The listing below must be duplicated in full, with nothing altered.
──────────────────────────────
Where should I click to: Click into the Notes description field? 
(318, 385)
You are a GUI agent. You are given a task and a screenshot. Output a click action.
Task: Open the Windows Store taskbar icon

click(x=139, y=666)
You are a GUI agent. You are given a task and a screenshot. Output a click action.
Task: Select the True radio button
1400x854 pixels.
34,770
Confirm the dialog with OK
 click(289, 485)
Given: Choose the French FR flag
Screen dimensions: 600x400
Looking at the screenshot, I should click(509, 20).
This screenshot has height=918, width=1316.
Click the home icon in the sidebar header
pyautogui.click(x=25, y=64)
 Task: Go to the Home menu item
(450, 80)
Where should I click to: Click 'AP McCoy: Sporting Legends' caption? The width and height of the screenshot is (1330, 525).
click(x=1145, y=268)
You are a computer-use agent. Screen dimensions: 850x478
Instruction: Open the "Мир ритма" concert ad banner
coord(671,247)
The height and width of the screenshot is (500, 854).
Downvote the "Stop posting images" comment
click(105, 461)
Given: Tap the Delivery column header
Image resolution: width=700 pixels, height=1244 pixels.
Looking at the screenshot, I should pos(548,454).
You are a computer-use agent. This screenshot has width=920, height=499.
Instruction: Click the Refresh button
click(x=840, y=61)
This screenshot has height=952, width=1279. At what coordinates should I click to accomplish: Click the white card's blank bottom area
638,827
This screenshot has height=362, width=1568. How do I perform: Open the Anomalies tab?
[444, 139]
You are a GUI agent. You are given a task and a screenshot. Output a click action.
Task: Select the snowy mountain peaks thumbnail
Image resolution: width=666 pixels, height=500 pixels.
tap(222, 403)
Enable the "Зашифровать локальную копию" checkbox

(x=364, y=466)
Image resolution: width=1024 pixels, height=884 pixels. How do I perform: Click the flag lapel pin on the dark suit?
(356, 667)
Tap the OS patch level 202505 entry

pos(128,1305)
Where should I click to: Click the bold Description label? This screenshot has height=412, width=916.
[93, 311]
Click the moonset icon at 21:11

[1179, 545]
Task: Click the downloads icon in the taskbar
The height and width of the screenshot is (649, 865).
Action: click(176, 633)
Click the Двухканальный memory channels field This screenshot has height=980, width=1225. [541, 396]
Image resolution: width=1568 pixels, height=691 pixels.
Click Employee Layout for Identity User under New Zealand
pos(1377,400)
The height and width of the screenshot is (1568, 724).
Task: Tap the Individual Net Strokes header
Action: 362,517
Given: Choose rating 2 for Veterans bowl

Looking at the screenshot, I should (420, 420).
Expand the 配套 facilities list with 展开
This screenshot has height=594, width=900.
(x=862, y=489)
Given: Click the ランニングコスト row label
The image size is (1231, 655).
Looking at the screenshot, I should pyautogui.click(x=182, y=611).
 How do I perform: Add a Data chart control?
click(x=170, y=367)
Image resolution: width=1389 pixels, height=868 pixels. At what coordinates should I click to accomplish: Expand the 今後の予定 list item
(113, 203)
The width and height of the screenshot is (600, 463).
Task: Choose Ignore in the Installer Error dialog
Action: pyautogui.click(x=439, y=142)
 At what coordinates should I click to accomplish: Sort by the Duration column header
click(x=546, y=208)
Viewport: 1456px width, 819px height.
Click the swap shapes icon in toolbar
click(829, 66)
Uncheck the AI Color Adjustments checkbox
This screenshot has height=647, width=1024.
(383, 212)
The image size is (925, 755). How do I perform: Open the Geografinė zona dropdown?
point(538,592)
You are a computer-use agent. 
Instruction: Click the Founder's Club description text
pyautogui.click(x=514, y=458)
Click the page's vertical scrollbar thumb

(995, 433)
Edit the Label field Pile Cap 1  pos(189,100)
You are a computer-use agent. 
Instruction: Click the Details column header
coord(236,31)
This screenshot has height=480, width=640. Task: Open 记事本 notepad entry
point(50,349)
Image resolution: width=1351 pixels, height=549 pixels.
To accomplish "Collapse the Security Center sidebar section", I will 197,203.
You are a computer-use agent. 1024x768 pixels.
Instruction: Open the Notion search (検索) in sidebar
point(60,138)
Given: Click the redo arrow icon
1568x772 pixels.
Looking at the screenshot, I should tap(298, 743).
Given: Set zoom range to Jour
──────────────────────────────
§ **Task answer**
Where should I click to: Click into the Notes description field? 
(318, 385)
You are a GUI agent. You are given a task and a screenshot. Output a click action.
Task: Open the Windows Store taskbar icon

click(x=139, y=666)
You are a GUI agent. You are given a task and a screenshot. Output a click action.
Task: Select the True radio button
1400x854 pixels.
34,770
Confirm the dialog with OK
 click(289, 485)
Given: Choose the French FR flag
Screen dimensions: 600x400
Looking at the screenshot, I should click(509, 20).
This screenshot has height=918, width=1316.
Click the home icon in the sidebar header
pyautogui.click(x=25, y=64)
 Task: Go to the Home menu item
(450, 80)
Where should I click to: Click 'AP McCoy: Sporting Legends' caption? The width and height of the screenshot is (1330, 525).
click(x=1145, y=268)
You are a computer-use agent. Screen dimensions: 850x478
Instruction: Open the "Мир ритма" concert ad banner
coord(671,247)
The height and width of the screenshot is (500, 854).
Downvote the "Stop posting images" comment
click(105, 461)
Given: Tap the Delivery column header
Image resolution: width=700 pixels, height=1244 pixels.
Looking at the screenshot, I should pos(548,454).
You are a computer-use agent. This screenshot has width=920, height=499.
Instruction: Click the Refresh button
click(x=840, y=61)
This screenshot has height=952, width=1279. At what coordinates should I click to accomplish: Click the white card's blank bottom area
638,827
This screenshot has height=362, width=1568. How do I perform: Open the Anomalies tab?
[444, 139]
You are a GUI agent. You are given a task and a screenshot. Output a click action.
Task: Select the snowy mountain peaks thumbnail
Image resolution: width=666 pixels, height=500 pixels.
tap(222, 403)
Enable the "Зашифровать локальную копию" checkbox

(x=364, y=466)
Image resolution: width=1024 pixels, height=884 pixels. How do I perform: Click the flag lapel pin on the dark suit?
(356, 667)
Tap the OS patch level 202505 entry

pos(128,1305)
Where should I click to: Click the bold Description label? This screenshot has height=412, width=916.
[93, 311]
Click the moonset icon at 21:11

[1179, 545]
Task: Click the downloads icon in the taskbar
The height and width of the screenshot is (649, 865).
Action: click(176, 633)
Click the Двухканальный memory channels field This screenshot has height=980, width=1225. [541, 396]
Image resolution: width=1568 pixels, height=691 pixels.
Click Employee Layout for Identity User under New Zealand
pos(1377,400)
The height and width of the screenshot is (1568, 724).
Task: Tap the Individual Net Strokes header
Action: 362,517
Given: Choose rating 2 for Veterans bowl

Looking at the screenshot, I should (420, 420).
Expand the 配套 facilities list with 展开
This screenshot has height=594, width=900.
(x=862, y=489)
Given: Click the ランニングコスト row label
The image size is (1231, 655).
Looking at the screenshot, I should pyautogui.click(x=182, y=611).
 How do I perform: Add a Data chart control?
click(x=170, y=367)
Image resolution: width=1389 pixels, height=868 pixels. At what coordinates should I click to accomplish: Expand the 今後の予定 list item
(113, 203)
The width and height of the screenshot is (600, 463).
Task: Choose Ignore in the Installer Error dialog
Action: pyautogui.click(x=439, y=142)
 At what coordinates should I click to accomplish: Sort by the Duration column header
click(x=546, y=208)
Viewport: 1456px width, 819px height.
Click the swap shapes icon in toolbar
click(829, 66)
Uncheck the AI Color Adjustments checkbox
This screenshot has height=647, width=1024.
(383, 212)
The image size is (925, 755). How do I perform: Open the Geografinė zona dropdown?
point(538,592)
You are a computer-use agent. 
Instruction: Click the Founder's Club description text
pyautogui.click(x=514, y=458)
Click the page's vertical scrollbar thumb

(995, 433)
Edit the Label field Pile Cap 1  pos(189,100)
You are a computer-use agent. 
Instruction: Click the Details column header
coord(236,31)
This screenshot has height=480, width=640. Task: Open 记事本 notepad entry
point(50,349)
Image resolution: width=1351 pixels, height=549 pixels.
To accomplish "Collapse the Security Center sidebar section", I will 197,203.
You are a computer-use agent. 1024x768 pixels.
Instruction: Open the Notion search (検索) in sidebar
point(60,138)
Given: Click the redo arrow icon
1568x772 pixels.
Looking at the screenshot, I should tap(298, 743).
Given: Set zoom range to Jour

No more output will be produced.